Manhattan doesn't have a shortage of celebrities. No, they are everywhere. At restaurants. Strolling the streets. In the park. Celebrity-spotting certainly isn't a daily occurrence for me, but it happens. And pretty frequently too. Growing up, Christopher Reeve was a next door neighbor. I have shared a communal dressing room with Britney Spears. I have held the Starbucks door so Mira Sorvino could exit with her double stroller. Jennifer Garner used to wait tables at a favorite local restaurant. I recently had an impromptu burger with Cyndi Lauper.
Okay, enough name-dropping. Yuck. You get the picture.
Wait. I have one more name to drop. Catherine Zeta-Jones. I saw her two weeks ago. Here's the setup. Husband and I brought the girls to a local playground. At one point, I decided that it was time for a little caffeine fix, so I hoisted Baby to my hip and we made a quick jaunt to Starbucks. We bounced down the sidewalk, twirling at spots, both of us giggling. As we approached our destination, I saw something and literally stopped in my tracks. A creature of exponential, almost inhuman, beauty. She was tall, impossibly thin but not sick-looking, dressed all in black. Her hair cascaded around a porcelain face hidden behind vast movie star shades. At first, I didn't know who it was, but in a few moments it was clear as that November day. It was Catherine.
I studied her. Countless people studied her. And then I studied myself. Ripped jeans, battered Uggs, unwashed hair. I felt like a different species. And then I had a thought, "Whatever, she looks so fake." Out of patent insecurity, I started telling myself stories about plastic surgery and personal trainers. But then, oddly, I stopped. I looked at her again. This time from the back as she walked into the flea market. This time, I focused on a different aspect. Her hand. It was holding another hand. That of her son. A handsome little boy. Suddenly, this creature, this beautiful creature, wasn't so foreign. She was a mother. Just like I was. Out on a Sunday with her kid. Rumor has it she lives in our neighborhood.

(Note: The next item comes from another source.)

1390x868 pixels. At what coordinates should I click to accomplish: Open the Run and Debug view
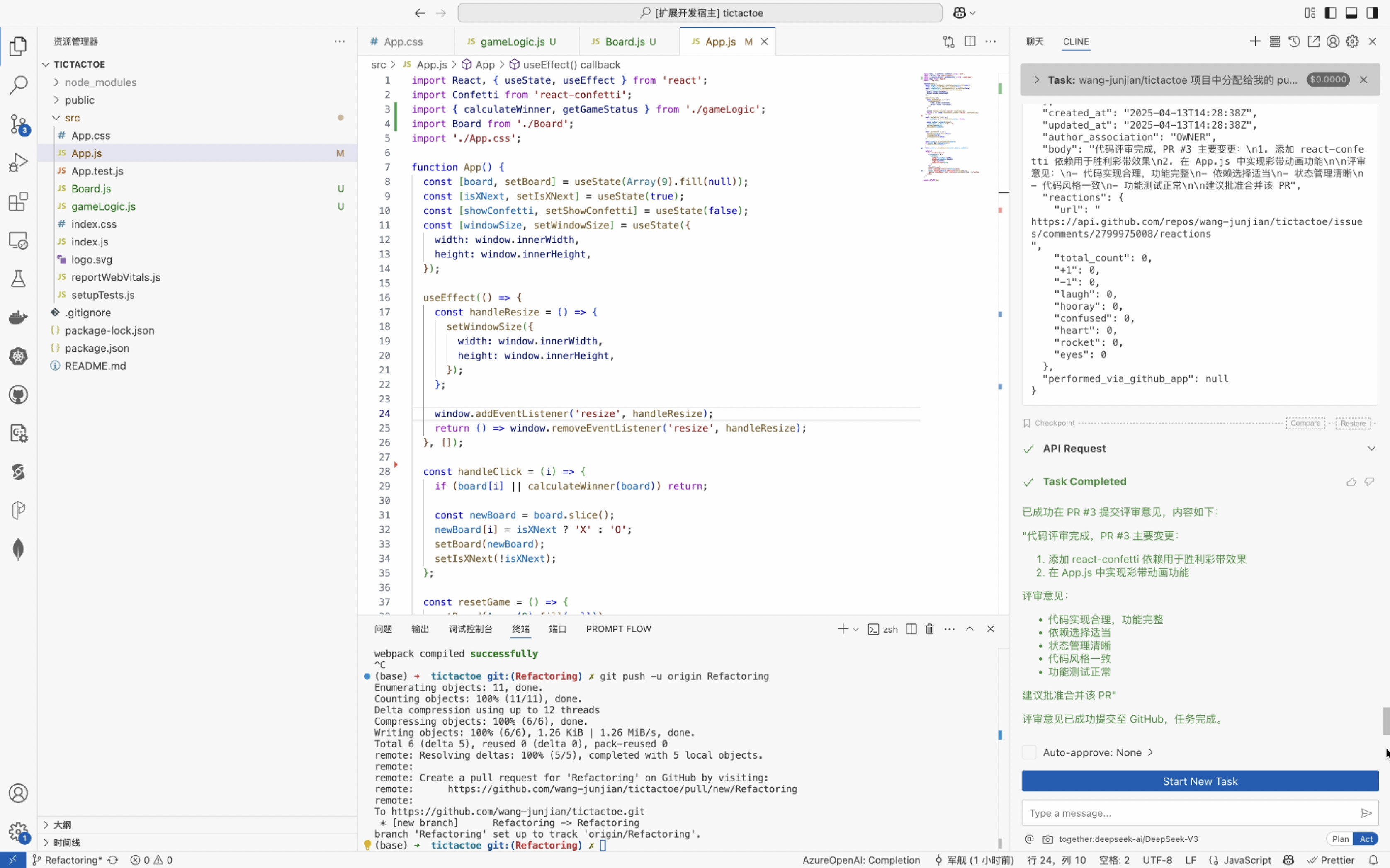point(18,162)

Fine. Some of you are probably wondering about the latter half of my title, but hold your reindeer, I'm getting there. My encounter with this celebrity mom got me thinking about the dichotomy of real and fake, of authenticity and artificiality. What is real? What is fake? What is authentic? What is artificial? Are we more real than celebrities because we don't have personal chefs and fake breasts and personal umbrella holders? I'm not so sure. Don't celebrities have many real problems in life and love (hi, Tiger) that are just lived out in more unfortunate and public ways?

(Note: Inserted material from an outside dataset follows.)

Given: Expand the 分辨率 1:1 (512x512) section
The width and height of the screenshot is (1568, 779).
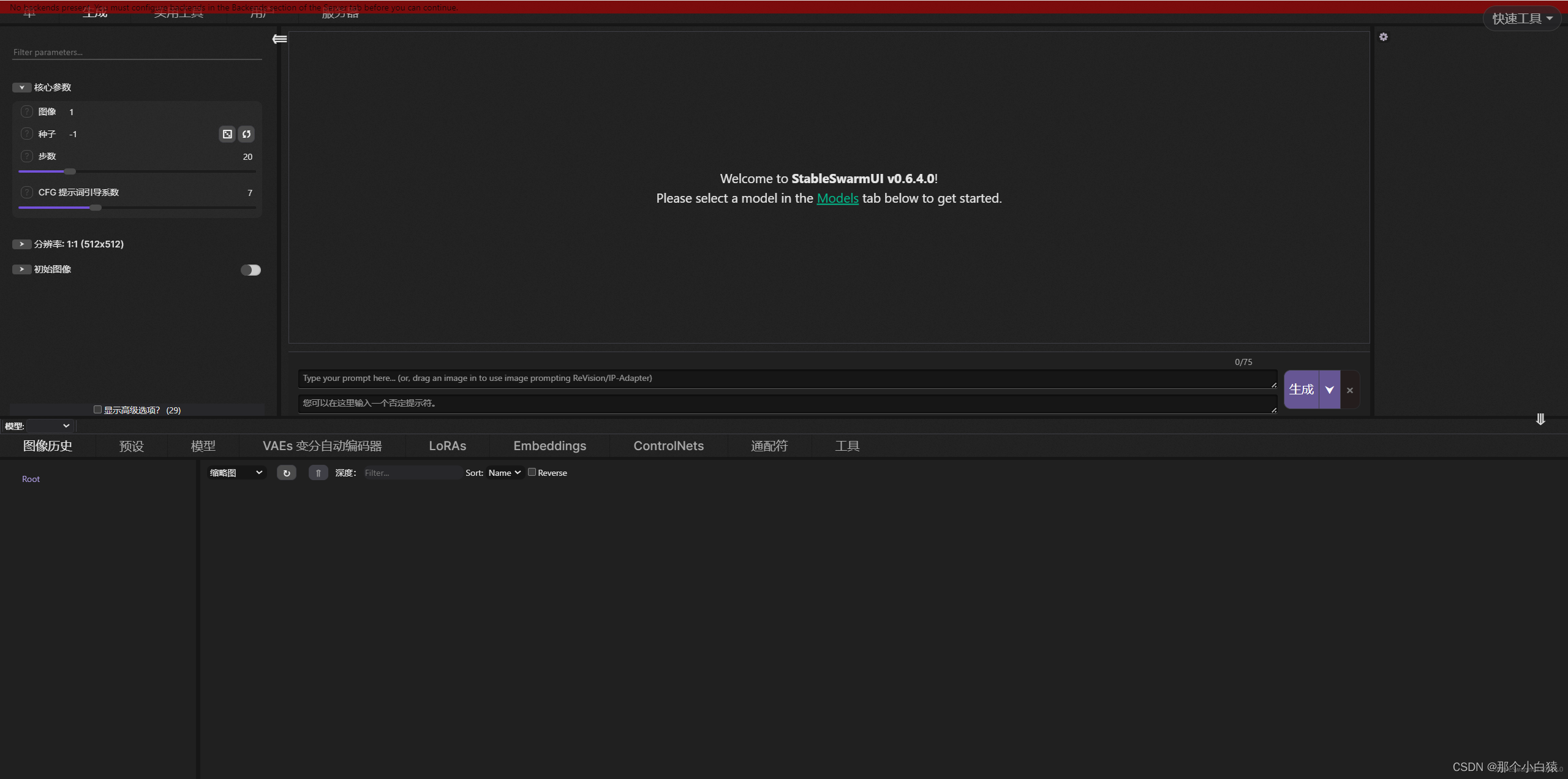Looking at the screenshot, I should [x=21, y=244].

Aren't we all mixtures of real and fake?
Which (finally) brings me to trees. After I publish this oddball post, I will head out with Husband and the girls to pick our Christmas tree. We are all very excited. We will probably pick a ten-footer or so, a Frasier Fir. (Wow, just realized that I like my trees the way I like my men - tall, muscular, nice-smelling.) We will pick (and pay an exorbitant amount for) a real tree. I'm not going to lie. I've always had something against the artificial, commodified, perfect-looking celebrity tree. But now I'm not sure why. Is it really that real, that organic, to prop a dying tree in the middle of a living room and blanket it in electricity and ornaments? Can't one have an authentic Christmas experience around a faux tree?
The lines are blurring. And I think this is good, but it is also confusing. What is real? What is fake? What is artificial? What is authentic?

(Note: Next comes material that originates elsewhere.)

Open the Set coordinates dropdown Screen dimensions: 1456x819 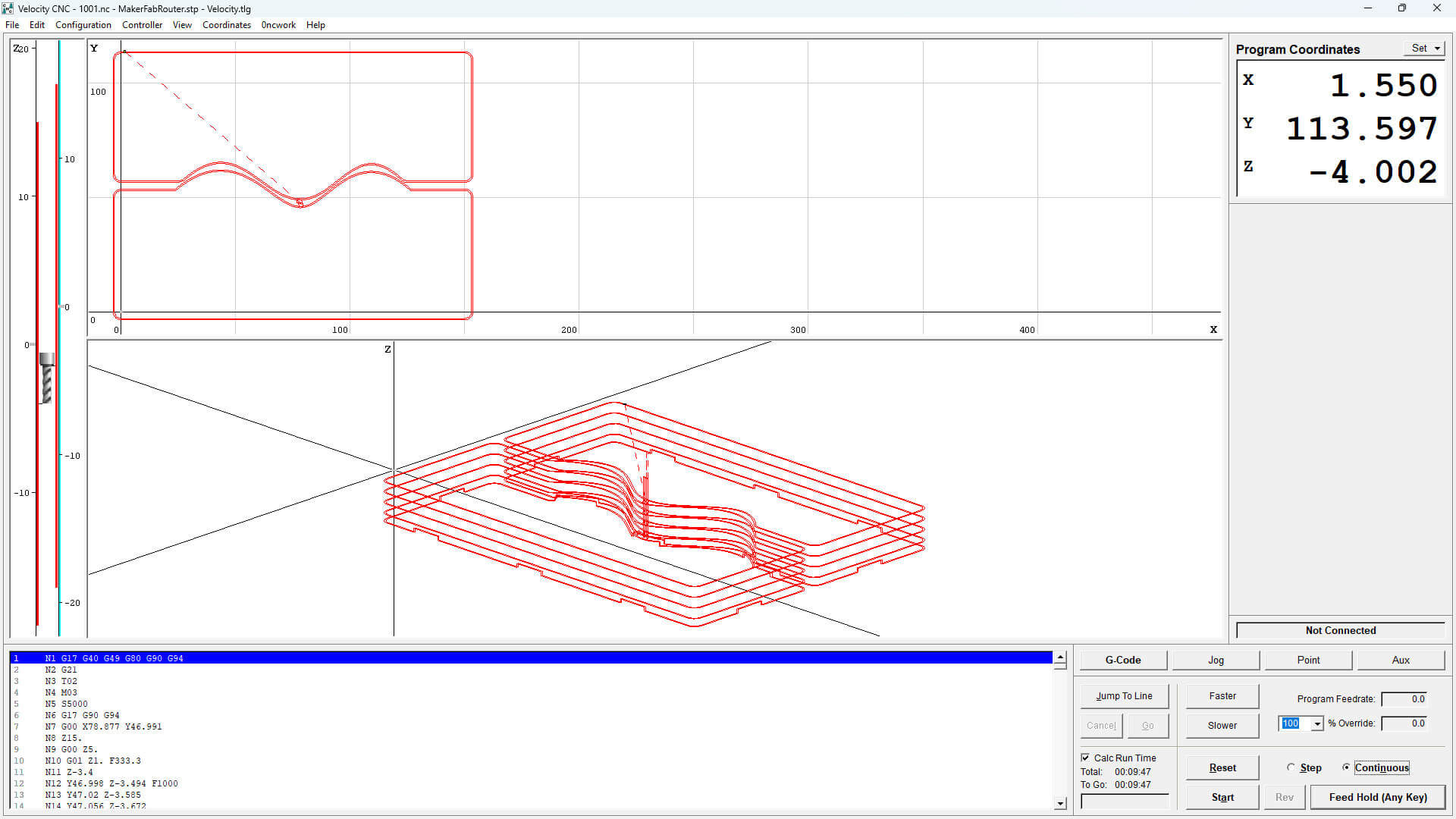[1426, 48]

I blog here daily in an attempt to spew some authenticity into this fake-it-to-make-it world of ours. But before I spew, I edit and polish and rearrange and attach a cute little photo. Is that really being authentic? Can authenticity itself be artificial?
I know. I am confused too. I've gone from celebrity sightings to a semantic quagmire. Just your typical Saturday morning chez Aidan's mind.
Now it's time to publish these artificially authentic words and go buy that "real" tree.
(Maybe we will see Catherine and her family buying their tree. You never know.)
Do you think the distinction between real and fake is often artificial?
What was your best celebrity spotting?
When it comes to trees, do you go real or fake? Why?